**TASK DETAILS**
Reproduce all records below exactly.

**DATA EXCERPTS**
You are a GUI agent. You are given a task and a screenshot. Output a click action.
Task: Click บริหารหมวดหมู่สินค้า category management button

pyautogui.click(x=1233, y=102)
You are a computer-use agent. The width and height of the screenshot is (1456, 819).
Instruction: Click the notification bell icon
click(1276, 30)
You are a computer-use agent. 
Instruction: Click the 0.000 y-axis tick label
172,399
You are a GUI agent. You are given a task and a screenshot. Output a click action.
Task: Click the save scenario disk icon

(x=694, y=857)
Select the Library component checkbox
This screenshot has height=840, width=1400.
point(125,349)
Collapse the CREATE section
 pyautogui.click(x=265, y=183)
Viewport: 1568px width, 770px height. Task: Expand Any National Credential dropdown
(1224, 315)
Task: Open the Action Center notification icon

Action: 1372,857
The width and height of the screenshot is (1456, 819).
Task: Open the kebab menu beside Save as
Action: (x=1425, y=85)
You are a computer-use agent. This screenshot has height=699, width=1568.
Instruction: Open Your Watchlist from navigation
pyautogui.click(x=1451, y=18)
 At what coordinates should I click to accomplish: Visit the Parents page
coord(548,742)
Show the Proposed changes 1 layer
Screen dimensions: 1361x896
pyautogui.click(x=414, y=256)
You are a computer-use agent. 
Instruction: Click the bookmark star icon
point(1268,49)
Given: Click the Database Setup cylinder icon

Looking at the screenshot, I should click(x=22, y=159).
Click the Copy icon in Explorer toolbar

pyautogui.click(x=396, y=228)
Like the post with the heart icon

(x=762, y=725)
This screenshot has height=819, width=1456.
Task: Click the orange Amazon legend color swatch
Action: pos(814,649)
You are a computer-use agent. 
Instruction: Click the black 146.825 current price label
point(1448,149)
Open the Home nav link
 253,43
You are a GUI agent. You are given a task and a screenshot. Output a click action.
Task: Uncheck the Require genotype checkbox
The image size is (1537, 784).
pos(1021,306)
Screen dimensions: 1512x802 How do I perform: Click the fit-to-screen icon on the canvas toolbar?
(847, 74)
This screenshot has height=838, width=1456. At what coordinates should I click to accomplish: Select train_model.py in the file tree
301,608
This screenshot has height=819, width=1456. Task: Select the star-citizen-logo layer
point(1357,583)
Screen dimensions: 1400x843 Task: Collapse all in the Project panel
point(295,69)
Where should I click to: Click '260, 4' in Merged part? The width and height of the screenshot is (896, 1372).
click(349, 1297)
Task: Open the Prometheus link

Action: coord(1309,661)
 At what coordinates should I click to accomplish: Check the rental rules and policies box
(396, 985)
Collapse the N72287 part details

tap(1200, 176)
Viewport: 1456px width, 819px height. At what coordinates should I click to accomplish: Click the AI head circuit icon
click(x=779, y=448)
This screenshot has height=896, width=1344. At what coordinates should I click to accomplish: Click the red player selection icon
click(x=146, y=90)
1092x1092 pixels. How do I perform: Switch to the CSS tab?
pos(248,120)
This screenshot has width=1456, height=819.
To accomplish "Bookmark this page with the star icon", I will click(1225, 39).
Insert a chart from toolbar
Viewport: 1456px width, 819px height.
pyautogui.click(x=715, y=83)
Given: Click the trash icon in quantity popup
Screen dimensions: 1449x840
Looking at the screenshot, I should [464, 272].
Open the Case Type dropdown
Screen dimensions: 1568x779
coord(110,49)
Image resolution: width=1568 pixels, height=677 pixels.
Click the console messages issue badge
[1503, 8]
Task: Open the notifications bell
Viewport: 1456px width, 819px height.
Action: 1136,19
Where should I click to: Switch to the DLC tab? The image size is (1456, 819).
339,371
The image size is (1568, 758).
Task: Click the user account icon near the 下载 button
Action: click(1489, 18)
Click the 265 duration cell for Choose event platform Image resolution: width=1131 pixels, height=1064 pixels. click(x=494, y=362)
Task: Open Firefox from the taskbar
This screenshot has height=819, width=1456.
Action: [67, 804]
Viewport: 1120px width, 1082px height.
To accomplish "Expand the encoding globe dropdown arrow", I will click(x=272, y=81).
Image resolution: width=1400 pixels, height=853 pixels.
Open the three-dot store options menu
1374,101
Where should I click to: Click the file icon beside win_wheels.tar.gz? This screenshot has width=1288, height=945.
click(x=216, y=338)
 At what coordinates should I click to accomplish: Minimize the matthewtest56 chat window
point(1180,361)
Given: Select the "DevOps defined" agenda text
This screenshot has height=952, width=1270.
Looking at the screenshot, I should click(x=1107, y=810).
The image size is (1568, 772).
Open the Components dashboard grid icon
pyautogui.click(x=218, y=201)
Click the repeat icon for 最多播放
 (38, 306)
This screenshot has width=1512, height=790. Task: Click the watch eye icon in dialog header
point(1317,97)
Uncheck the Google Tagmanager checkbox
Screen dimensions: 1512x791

**FINISHED EXERCISE**
You are a GUI agent. You are given a task and a screenshot. Output a click action.
Task: Click บริหารหมวดหมู่สินค้า category management button

pyautogui.click(x=1233, y=102)
You are a computer-use agent. The width and height of the screenshot is (1456, 819).
Instruction: Click the notification bell icon
click(1276, 30)
You are a computer-use agent. 
Instruction: Click the 0.000 y-axis tick label
172,399
You are a GUI agent. You are given a task and a screenshot. Output a click action.
Task: Click the save scenario disk icon

(x=694, y=857)
Select the Library component checkbox
This screenshot has height=840, width=1400.
point(125,349)
Collapse the CREATE section
 pyautogui.click(x=265, y=183)
Viewport: 1568px width, 770px height. Task: Expand Any National Credential dropdown
(1224, 315)
Task: Open the Action Center notification icon

Action: 1372,857
The width and height of the screenshot is (1456, 819).
Task: Open the kebab menu beside Save as
Action: (x=1425, y=85)
You are a computer-use agent. This screenshot has height=699, width=1568.
Instruction: Open Your Watchlist from navigation
pyautogui.click(x=1451, y=18)
 At what coordinates should I click to accomplish: Visit the Parents page
coord(548,742)
Show the Proposed changes 1 layer
Screen dimensions: 1361x896
pyautogui.click(x=414, y=256)
You are a computer-use agent. 
Instruction: Click the bookmark star icon
point(1268,49)
Given: Click the Database Setup cylinder icon

Looking at the screenshot, I should click(x=22, y=159).
Click the Copy icon in Explorer toolbar

pyautogui.click(x=396, y=228)
Like the post with the heart icon

(x=762, y=725)
This screenshot has height=819, width=1456.
Task: Click the orange Amazon legend color swatch
Action: pos(814,649)
You are a computer-use agent. 
Instruction: Click the black 146.825 current price label
point(1448,149)
Open the Home nav link
 253,43
You are a GUI agent. You are given a task and a screenshot. Output a click action.
Task: Uncheck the Require genotype checkbox
The image size is (1537, 784).
pos(1021,306)
Screen dimensions: 1512x802 How do I perform: Click the fit-to-screen icon on the canvas toolbar?
(847, 74)
This screenshot has height=838, width=1456. At what coordinates should I click to accomplish: Select train_model.py in the file tree
301,608
This screenshot has height=819, width=1456. Task: Select the star-citizen-logo layer
point(1357,583)
Screen dimensions: 1400x843 Task: Collapse all in the Project panel
point(295,69)
Where should I click to: Click '260, 4' in Merged part? The width and height of the screenshot is (896, 1372).
click(349, 1297)
Task: Open the Prometheus link

Action: coord(1309,661)
 At what coordinates should I click to accomplish: Check the rental rules and policies box
(396, 985)
Collapse the N72287 part details

tap(1200, 176)
Viewport: 1456px width, 819px height. At what coordinates should I click to accomplish: Click the AI head circuit icon
click(x=779, y=448)
This screenshot has height=896, width=1344. At what coordinates should I click to accomplish: Click the red player selection icon
click(x=146, y=90)
1092x1092 pixels. How do I perform: Switch to the CSS tab?
pos(248,120)
This screenshot has width=1456, height=819.
To accomplish "Bookmark this page with the star icon", I will click(1225, 39).
Insert a chart from toolbar
Viewport: 1456px width, 819px height.
pyautogui.click(x=715, y=83)
Given: Click the trash icon in quantity popup
Screen dimensions: 1449x840
Looking at the screenshot, I should [464, 272].
Open the Case Type dropdown
Screen dimensions: 1568x779
coord(110,49)
Image resolution: width=1568 pixels, height=677 pixels.
Click the console messages issue badge
[1503, 8]
Task: Open the notifications bell
Viewport: 1456px width, 819px height.
Action: 1136,19
Where should I click to: Switch to the DLC tab? The image size is (1456, 819).
339,371
The image size is (1568, 758).
Task: Click the user account icon near the 下载 button
Action: click(1489, 18)
Click the 265 duration cell for Choose event platform Image resolution: width=1131 pixels, height=1064 pixels. click(x=494, y=362)
Task: Open Firefox from the taskbar
This screenshot has height=819, width=1456.
Action: [67, 804]
Viewport: 1120px width, 1082px height.
To accomplish "Expand the encoding globe dropdown arrow", I will click(x=272, y=81).
Image resolution: width=1400 pixels, height=853 pixels.
Open the three-dot store options menu
1374,101
Where should I click to: Click the file icon beside win_wheels.tar.gz? This screenshot has width=1288, height=945.
click(x=216, y=338)
 At what coordinates should I click to accomplish: Minimize the matthewtest56 chat window
point(1180,361)
Given: Select the "DevOps defined" agenda text
This screenshot has height=952, width=1270.
Looking at the screenshot, I should click(x=1107, y=810).
The image size is (1568, 772).
Open the Components dashboard grid icon
pyautogui.click(x=218, y=201)
Click the repeat icon for 最多播放
 (38, 306)
This screenshot has width=1512, height=790. Task: Click the watch eye icon in dialog header
point(1317,97)
Uncheck the Google Tagmanager checkbox
Screen dimensions: 1512x791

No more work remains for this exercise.